→ **TASK MATERIAL**
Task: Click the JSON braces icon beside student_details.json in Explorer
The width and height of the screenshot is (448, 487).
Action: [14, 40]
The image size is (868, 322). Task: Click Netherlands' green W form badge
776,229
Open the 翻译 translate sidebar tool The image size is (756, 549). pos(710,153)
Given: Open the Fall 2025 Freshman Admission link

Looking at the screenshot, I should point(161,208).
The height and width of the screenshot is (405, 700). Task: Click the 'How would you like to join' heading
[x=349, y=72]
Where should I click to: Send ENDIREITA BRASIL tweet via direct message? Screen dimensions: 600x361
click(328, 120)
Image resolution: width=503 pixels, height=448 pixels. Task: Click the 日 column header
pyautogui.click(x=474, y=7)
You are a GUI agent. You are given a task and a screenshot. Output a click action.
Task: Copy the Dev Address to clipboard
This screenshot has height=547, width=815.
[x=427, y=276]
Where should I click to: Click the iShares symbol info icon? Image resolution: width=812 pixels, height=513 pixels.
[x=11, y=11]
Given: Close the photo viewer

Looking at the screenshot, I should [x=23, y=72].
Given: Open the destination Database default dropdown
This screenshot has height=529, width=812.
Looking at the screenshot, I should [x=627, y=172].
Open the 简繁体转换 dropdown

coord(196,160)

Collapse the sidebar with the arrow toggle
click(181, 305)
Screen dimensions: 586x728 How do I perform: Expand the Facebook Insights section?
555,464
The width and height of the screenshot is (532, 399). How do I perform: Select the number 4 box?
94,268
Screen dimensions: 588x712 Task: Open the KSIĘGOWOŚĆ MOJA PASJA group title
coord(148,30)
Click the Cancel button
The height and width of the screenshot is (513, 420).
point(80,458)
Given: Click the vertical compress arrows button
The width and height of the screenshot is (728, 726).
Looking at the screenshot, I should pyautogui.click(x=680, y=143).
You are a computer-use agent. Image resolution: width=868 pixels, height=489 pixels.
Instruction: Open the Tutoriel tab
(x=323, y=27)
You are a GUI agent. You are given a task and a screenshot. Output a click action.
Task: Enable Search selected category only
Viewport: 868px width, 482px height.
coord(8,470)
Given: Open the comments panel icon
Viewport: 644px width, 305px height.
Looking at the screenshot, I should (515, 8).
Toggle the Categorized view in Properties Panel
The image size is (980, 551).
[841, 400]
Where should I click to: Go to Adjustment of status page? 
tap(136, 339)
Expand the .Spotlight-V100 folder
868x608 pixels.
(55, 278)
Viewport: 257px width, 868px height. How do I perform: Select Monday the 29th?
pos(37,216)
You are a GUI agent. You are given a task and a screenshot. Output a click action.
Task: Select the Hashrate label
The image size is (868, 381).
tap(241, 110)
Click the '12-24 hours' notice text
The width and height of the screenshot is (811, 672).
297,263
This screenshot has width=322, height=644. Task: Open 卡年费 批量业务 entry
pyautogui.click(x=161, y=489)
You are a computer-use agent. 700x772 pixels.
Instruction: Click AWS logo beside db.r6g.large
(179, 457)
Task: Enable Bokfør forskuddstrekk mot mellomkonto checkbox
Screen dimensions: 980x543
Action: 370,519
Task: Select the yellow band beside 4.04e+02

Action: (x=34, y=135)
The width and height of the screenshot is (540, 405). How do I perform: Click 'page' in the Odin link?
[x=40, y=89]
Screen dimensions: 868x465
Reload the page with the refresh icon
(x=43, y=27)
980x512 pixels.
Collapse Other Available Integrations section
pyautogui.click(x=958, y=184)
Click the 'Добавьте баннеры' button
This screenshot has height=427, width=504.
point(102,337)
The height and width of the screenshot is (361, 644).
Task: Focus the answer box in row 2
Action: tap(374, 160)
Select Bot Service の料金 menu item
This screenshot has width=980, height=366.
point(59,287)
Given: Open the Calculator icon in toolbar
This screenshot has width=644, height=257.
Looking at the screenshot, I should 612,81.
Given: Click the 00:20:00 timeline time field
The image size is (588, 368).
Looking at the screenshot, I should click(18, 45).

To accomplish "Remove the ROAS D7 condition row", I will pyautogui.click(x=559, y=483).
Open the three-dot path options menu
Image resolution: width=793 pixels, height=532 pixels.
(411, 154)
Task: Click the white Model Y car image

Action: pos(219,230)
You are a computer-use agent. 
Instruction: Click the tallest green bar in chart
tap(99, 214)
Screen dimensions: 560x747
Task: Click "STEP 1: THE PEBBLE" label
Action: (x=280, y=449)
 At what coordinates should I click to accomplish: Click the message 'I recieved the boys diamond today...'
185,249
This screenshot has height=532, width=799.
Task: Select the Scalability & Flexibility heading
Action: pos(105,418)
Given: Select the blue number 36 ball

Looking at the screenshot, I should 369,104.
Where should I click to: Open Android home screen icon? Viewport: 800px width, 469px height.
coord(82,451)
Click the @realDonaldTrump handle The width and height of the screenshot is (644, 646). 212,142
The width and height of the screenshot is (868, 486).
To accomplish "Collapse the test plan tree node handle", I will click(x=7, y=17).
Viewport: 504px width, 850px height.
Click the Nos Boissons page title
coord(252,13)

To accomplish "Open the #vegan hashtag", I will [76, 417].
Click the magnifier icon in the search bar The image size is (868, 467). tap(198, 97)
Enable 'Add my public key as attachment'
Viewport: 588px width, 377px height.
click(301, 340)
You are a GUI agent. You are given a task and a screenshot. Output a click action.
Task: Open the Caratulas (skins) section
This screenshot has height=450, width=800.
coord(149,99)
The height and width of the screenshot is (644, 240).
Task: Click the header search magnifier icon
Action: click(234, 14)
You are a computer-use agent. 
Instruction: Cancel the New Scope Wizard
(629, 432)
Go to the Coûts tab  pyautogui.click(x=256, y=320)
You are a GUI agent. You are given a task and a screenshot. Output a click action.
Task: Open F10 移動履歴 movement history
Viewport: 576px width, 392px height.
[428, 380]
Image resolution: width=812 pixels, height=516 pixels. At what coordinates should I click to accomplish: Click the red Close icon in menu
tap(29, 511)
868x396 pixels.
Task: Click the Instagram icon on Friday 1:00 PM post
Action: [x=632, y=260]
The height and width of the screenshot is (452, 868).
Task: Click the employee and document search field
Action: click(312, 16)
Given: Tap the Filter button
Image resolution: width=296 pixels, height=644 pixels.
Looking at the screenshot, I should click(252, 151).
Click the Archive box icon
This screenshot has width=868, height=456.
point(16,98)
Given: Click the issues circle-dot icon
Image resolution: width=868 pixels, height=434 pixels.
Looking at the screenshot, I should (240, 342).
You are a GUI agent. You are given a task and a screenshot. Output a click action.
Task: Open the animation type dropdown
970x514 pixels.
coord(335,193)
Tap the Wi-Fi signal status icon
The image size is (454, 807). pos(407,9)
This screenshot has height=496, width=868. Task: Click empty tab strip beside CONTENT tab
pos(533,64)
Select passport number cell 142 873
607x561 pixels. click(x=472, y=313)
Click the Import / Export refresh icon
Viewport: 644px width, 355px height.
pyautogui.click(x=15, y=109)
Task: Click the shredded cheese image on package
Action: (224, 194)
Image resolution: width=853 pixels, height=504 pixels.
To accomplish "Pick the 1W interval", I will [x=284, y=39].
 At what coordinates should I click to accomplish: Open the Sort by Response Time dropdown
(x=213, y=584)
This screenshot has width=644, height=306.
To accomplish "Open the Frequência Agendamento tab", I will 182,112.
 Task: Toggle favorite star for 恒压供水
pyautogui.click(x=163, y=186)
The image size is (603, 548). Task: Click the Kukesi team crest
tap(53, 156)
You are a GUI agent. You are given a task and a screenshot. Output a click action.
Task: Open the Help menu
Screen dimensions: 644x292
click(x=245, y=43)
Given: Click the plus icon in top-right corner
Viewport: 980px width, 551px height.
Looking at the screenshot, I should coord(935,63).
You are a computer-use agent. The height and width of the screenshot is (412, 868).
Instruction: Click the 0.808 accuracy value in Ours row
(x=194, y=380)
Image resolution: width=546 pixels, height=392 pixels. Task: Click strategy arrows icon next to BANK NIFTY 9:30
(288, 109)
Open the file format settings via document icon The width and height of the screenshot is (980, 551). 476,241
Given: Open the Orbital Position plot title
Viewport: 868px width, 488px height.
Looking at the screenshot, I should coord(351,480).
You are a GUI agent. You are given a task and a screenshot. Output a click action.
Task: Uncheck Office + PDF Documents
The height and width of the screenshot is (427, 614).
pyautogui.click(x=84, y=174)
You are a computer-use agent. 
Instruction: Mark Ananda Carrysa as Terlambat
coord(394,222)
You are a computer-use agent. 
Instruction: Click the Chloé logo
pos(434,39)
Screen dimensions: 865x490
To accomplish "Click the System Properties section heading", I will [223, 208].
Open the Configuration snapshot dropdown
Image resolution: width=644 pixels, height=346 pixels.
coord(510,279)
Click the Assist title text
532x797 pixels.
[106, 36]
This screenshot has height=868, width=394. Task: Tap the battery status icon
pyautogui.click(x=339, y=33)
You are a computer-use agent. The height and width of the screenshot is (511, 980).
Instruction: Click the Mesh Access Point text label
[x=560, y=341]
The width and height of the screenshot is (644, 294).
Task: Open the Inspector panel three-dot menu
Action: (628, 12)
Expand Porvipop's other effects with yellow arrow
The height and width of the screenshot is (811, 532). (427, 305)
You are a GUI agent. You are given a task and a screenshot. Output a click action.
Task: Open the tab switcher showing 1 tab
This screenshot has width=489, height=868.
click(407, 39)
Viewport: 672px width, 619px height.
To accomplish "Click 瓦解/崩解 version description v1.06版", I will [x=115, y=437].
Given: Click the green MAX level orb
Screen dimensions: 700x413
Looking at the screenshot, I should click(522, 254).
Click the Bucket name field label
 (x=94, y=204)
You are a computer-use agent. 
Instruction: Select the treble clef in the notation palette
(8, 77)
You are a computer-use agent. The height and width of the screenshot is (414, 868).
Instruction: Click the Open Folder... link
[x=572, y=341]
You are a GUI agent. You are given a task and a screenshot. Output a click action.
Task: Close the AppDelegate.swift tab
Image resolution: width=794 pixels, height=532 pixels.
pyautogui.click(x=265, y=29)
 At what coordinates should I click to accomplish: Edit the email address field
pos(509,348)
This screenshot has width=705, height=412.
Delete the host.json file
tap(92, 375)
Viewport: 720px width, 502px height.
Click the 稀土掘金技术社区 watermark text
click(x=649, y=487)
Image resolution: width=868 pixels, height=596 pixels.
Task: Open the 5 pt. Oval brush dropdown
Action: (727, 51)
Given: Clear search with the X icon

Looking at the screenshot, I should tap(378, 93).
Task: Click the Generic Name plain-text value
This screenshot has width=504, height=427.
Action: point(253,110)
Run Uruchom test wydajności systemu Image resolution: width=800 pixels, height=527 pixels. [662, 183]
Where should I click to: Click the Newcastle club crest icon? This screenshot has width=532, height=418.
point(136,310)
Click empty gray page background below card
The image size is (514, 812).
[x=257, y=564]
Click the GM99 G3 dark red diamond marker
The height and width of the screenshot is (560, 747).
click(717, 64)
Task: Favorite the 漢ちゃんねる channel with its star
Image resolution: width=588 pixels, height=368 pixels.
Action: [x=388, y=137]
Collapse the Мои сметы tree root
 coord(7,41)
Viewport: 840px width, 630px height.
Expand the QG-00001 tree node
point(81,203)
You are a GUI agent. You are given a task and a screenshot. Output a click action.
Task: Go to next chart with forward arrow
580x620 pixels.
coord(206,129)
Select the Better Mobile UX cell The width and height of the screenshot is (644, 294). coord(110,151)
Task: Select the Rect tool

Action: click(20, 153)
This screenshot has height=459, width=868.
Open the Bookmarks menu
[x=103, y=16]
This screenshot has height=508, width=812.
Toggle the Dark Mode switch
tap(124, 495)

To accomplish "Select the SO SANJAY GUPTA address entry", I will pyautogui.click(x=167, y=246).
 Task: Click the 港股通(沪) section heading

→ **TASK PROMPT**
With the line containing "Open the Bookmarks menu" as the first and the last line of the data as the final one, copy every line between them exactly, those two included.

→ **OUTPUT FOR THIS EXERCISE**
Open the Bookmarks menu
[x=103, y=16]
This screenshot has height=508, width=812.
Toggle the Dark Mode switch
tap(124, 495)

To accomplish "Select the SO SANJAY GUPTA address entry", I will pyautogui.click(x=167, y=246).
 Task: Click the 港股通(沪) section heading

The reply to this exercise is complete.